Huir, huir. ¿Dónde? «Adiós» quería decir, siempre, lágrimas entre los míos.

Yo era una niña muy impresionable, centro de la atención en una familia de grandes emotivos. Me defendía como podía. Mi madre me ha contado que aquel bisabuelo del aljibe repetía, cuando yo apenas andaba gateando: «No le hablen tanto a esta niñita. ¿No ven ustedes cómo las mira? Fíjense en su mirada, no la aturdan».

Cuando nos embarcamos para Europa, tendría cerca de seis años. El recuerdo de mi despedida, en el portón entreabierto de Viamonte, no puede ser inventado, ni puede habérmelo contado nadie, y yo haberlo transformado en recuerdo. Me despedí solo de mi tía Carmen. Las otras tías no quisieron verme, parece. Yo era la sobrina nieta que poblaba sus patios y sus vidas.

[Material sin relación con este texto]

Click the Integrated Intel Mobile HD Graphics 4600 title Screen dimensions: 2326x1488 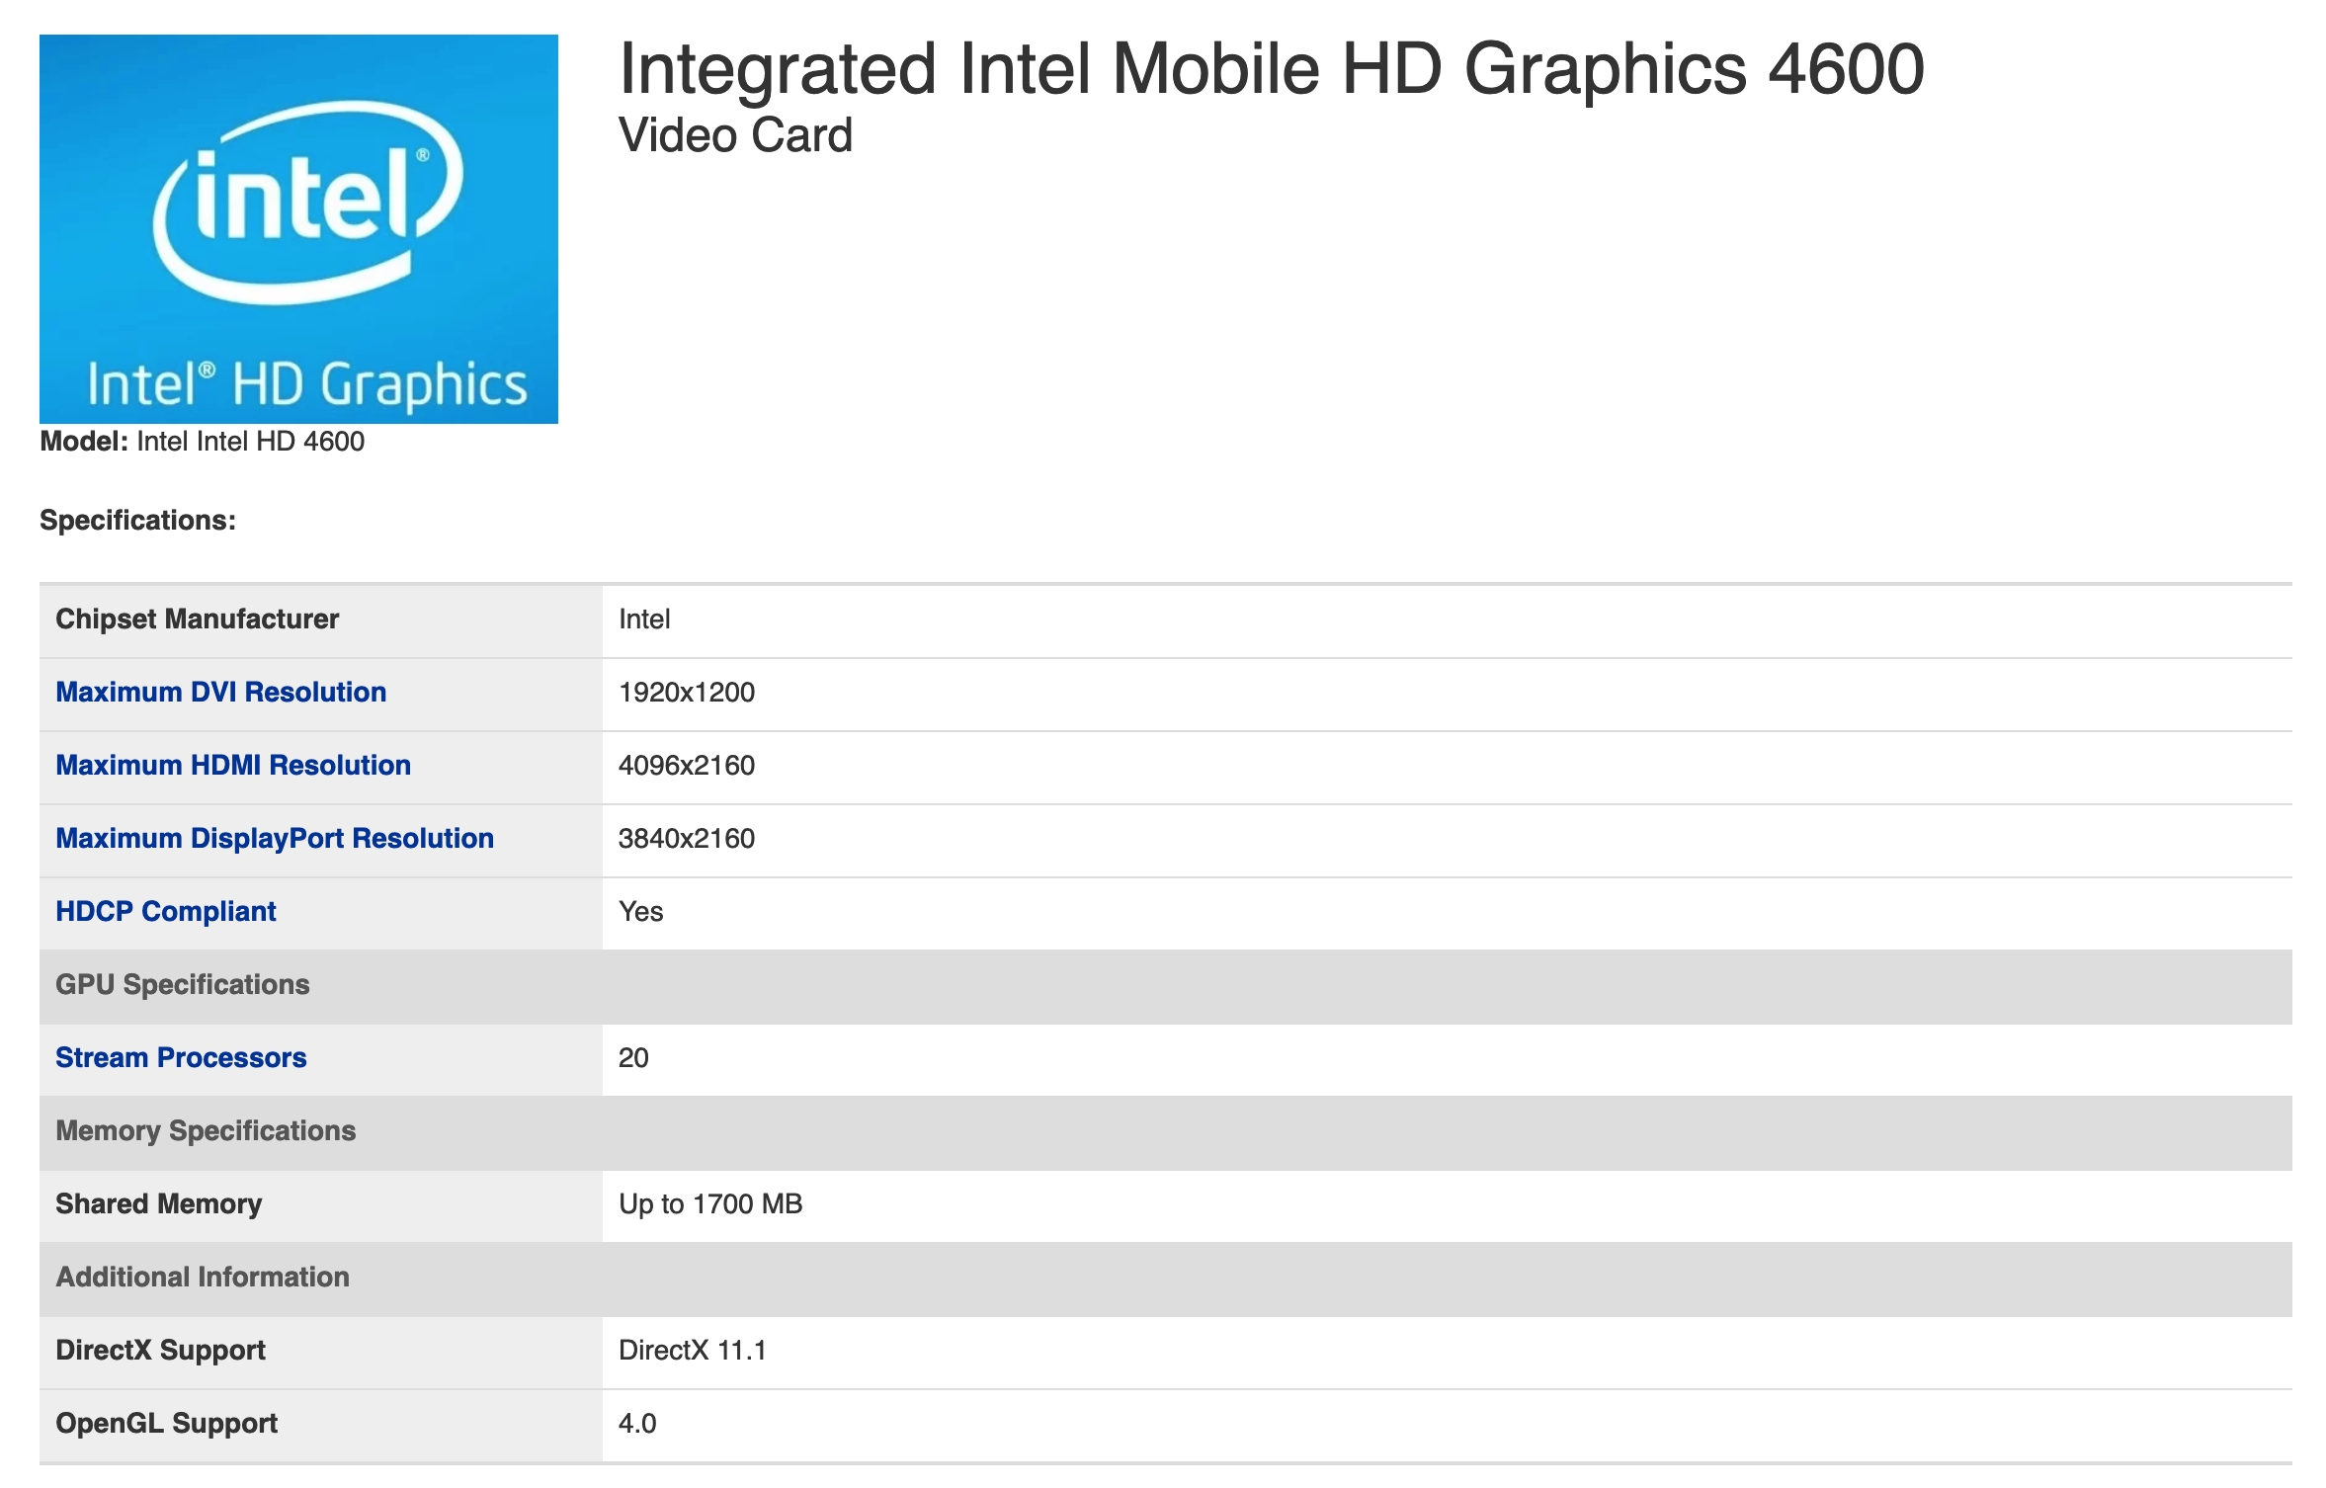(1271, 69)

Recuerdo claramente que llevaba yo una gorra con cintas de raso blanco (barbijos) que pasaban sobre las orejas y me las anudaban en el cuello. Me confortó la idea de que estas cintas me protegerían, que me impedirían oír llorar a Carmen… y estar en peligro de llorar.

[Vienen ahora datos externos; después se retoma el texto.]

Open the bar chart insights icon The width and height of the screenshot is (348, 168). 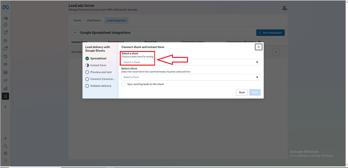coord(5,88)
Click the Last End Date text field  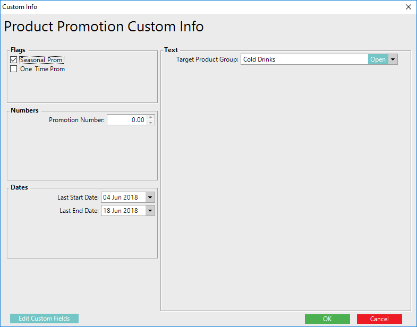coord(122,211)
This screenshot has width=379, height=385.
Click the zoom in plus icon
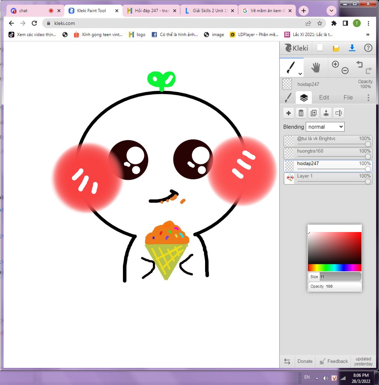[335, 64]
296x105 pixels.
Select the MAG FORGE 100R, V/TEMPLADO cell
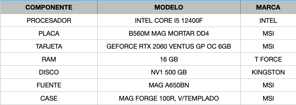point(169,98)
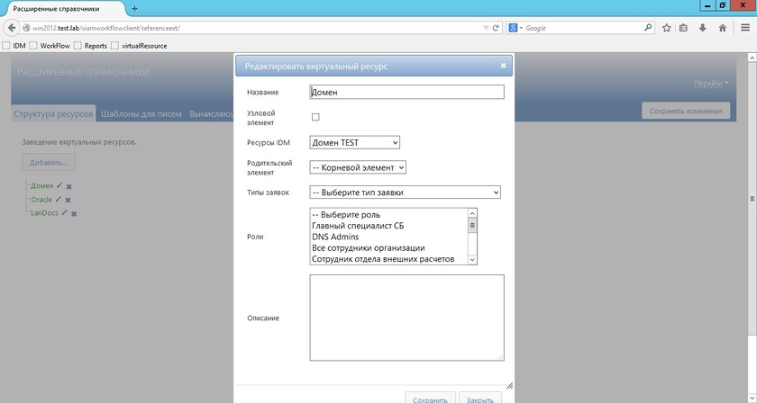Reload the page using the refresh icon
The image size is (757, 403).
pyautogui.click(x=496, y=28)
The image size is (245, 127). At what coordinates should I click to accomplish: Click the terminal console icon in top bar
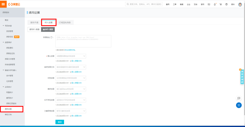coord(209,4)
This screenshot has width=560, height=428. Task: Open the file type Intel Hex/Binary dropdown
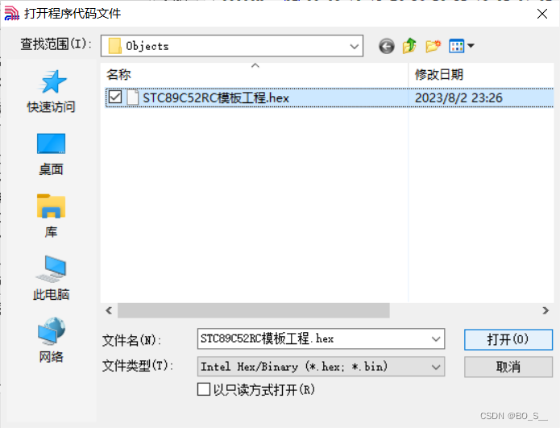click(321, 367)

En las páginas que siguen he anotado detalles —para mí importantes— con toda la fidelidad posible en estos casos y usando el lenguaje más simple e inclusive insulso: el reducido lenguaje de los niños, en que de vez en cuando, si son precoces, aparecen palabras que sorprenden, porque no hacen juego con las habituales.

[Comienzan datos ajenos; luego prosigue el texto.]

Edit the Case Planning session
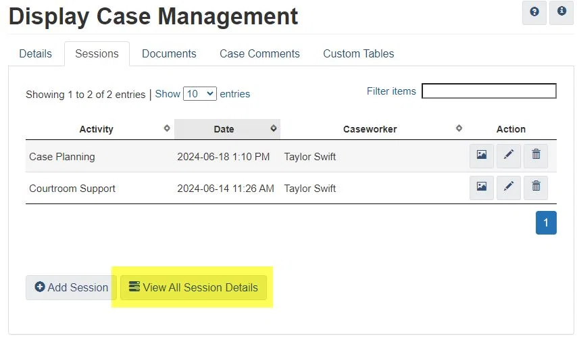577x338 pixels. (509, 155)
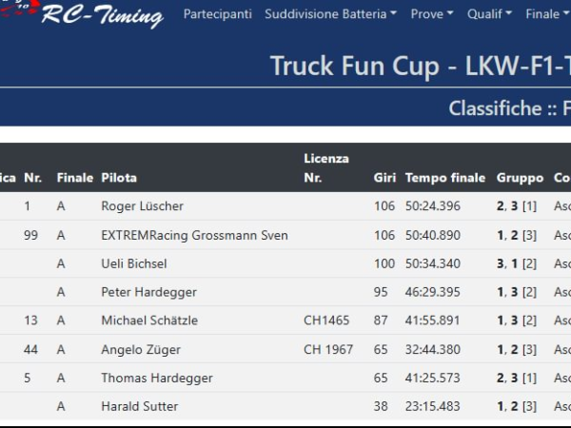571x428 pixels.
Task: Select pilot Roger Lüscher
Action: click(142, 206)
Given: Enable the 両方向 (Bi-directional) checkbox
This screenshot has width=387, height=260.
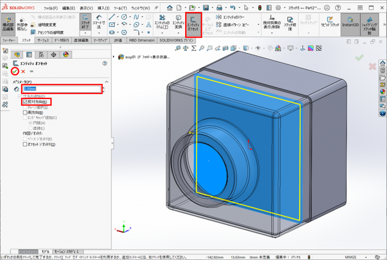Looking at the screenshot, I should 25,112.
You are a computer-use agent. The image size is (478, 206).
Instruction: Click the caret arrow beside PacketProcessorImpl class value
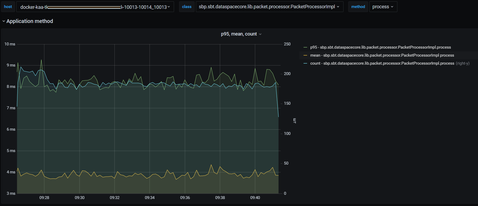click(x=338, y=7)
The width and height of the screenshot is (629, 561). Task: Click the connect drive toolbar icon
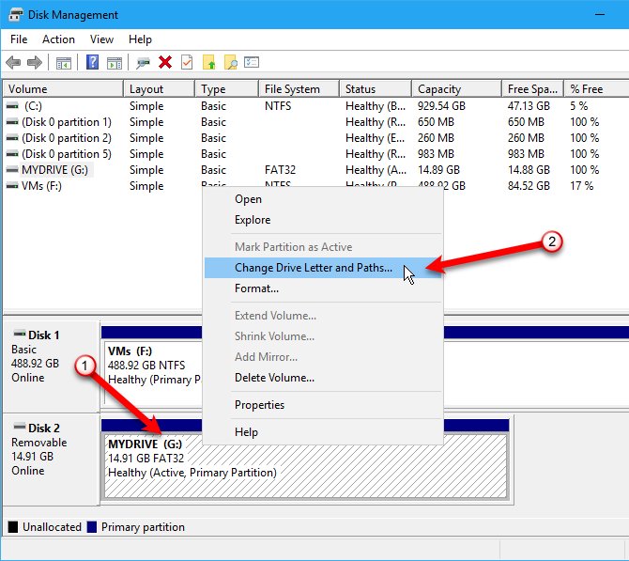point(143,63)
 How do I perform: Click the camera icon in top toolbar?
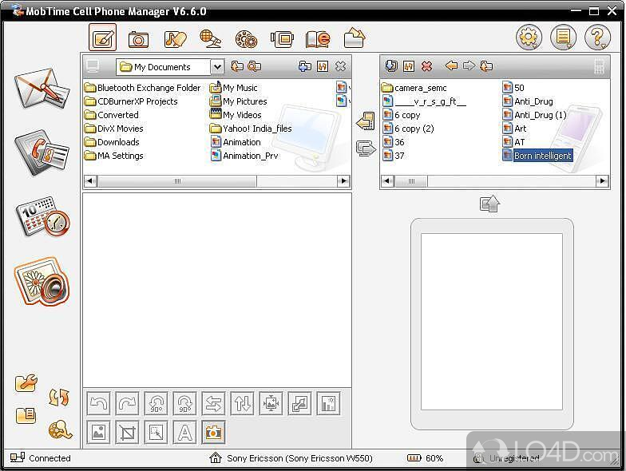139,38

Quien recuerda a la niña no es una niña1, pero los hechos recordados son, como dije, y repito, independientes de la voluntad del adulto: responden a una elección para la que el adulto no ha sido consultado. Mi yo consciente no ha elegido la serie de recuerdos que voy a narrar. En eso reside su interés. ¿A qué responde esa elección? ¿Cómo se opera?

Utilizaré notas escritas hace treinta años. Tal vez estas notas no sean significativas más que para mí misma. Constituyen un aide-mémoire sobre mi persona, para mi persona. Los médicos preguntan al enfermo que examinan por primera vez qué enfermedades tuvo de niño. Esta vendría a ser la etapa del sarampión, de la tos convulsa, de la varicela, etcétera; el cuadro clínico de la infancia en un plano que no es el de la salud física, aunque puede muy bien vincularse con ella, o más bien dicho no estar disociada de un estado de euforia física, de exceso de vitalidad con todas sus ventajas y sus inconvenientes (porque hasta lo aparentemente bueno y puramente positivo tiene sus aspectos negativos en este mundo contradictorio y tan a menudo incomprensible en que nos movemos).


1 Sin embargo, como observa Graham Greene: «For the self we remain always the same age».